About this task: Find the word "Artist" in the listing, and copy out each line where it turns up.

•••

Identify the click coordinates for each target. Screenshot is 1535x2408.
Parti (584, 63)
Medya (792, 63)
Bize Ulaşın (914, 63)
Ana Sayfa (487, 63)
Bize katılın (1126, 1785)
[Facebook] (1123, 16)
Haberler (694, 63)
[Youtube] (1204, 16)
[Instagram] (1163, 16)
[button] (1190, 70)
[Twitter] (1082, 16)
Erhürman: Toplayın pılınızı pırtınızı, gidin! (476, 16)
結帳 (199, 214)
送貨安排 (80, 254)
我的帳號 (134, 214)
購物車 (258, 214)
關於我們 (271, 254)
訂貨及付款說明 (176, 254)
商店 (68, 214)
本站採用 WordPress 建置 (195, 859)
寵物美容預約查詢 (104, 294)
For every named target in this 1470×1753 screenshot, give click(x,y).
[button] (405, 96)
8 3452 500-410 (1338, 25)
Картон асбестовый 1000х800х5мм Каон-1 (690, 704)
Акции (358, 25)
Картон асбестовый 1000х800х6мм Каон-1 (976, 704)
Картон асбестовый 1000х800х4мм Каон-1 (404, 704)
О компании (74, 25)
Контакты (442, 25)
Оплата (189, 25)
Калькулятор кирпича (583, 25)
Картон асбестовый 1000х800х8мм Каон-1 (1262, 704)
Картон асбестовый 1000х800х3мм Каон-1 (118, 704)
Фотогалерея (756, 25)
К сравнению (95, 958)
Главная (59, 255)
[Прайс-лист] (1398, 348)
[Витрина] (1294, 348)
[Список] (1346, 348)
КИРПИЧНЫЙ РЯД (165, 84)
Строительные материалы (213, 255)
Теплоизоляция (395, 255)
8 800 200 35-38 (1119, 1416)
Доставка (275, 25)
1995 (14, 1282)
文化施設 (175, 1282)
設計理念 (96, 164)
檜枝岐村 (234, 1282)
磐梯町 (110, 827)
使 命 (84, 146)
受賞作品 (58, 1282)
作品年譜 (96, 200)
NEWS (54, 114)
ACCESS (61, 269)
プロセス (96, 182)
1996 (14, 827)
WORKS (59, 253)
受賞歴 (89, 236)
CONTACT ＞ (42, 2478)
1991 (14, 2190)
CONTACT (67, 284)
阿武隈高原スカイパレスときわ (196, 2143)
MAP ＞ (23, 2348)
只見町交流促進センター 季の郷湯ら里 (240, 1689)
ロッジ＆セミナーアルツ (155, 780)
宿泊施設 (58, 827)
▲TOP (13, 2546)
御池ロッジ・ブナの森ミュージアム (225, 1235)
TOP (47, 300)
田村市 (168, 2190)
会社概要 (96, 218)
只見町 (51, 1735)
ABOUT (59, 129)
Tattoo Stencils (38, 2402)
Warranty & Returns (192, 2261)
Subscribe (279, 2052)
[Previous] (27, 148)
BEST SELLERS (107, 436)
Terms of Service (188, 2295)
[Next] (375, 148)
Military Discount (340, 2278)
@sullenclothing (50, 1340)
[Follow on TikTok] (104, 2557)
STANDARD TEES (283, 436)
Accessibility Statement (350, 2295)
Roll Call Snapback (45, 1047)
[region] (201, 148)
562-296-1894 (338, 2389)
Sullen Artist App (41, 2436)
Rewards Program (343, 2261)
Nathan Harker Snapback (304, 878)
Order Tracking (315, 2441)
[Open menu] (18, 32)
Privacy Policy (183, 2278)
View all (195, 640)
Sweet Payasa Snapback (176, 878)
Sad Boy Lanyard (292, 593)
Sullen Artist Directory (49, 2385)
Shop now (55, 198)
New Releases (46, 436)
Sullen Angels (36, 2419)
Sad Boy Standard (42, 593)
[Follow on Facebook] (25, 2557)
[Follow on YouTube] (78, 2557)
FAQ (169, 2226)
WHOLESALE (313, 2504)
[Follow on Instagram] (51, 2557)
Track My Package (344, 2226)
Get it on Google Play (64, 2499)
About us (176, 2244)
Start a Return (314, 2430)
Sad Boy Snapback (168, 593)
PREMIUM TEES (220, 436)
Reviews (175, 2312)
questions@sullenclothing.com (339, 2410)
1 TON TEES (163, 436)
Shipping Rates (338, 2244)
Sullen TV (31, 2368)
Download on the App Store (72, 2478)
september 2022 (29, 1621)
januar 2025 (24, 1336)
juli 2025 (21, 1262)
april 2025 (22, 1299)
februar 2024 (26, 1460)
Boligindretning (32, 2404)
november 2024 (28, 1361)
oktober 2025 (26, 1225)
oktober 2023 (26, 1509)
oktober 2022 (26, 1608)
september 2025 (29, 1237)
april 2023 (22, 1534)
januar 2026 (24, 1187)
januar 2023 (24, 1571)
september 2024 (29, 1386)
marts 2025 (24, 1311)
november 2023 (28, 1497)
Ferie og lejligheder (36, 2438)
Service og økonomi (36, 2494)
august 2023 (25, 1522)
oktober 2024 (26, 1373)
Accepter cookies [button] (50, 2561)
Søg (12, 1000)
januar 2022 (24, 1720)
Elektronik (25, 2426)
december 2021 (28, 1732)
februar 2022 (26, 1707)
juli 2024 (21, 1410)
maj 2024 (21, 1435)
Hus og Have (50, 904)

•••

Task solution:
Sullen Artist App (41, 2436)
Sullen Artist Directory (49, 2385)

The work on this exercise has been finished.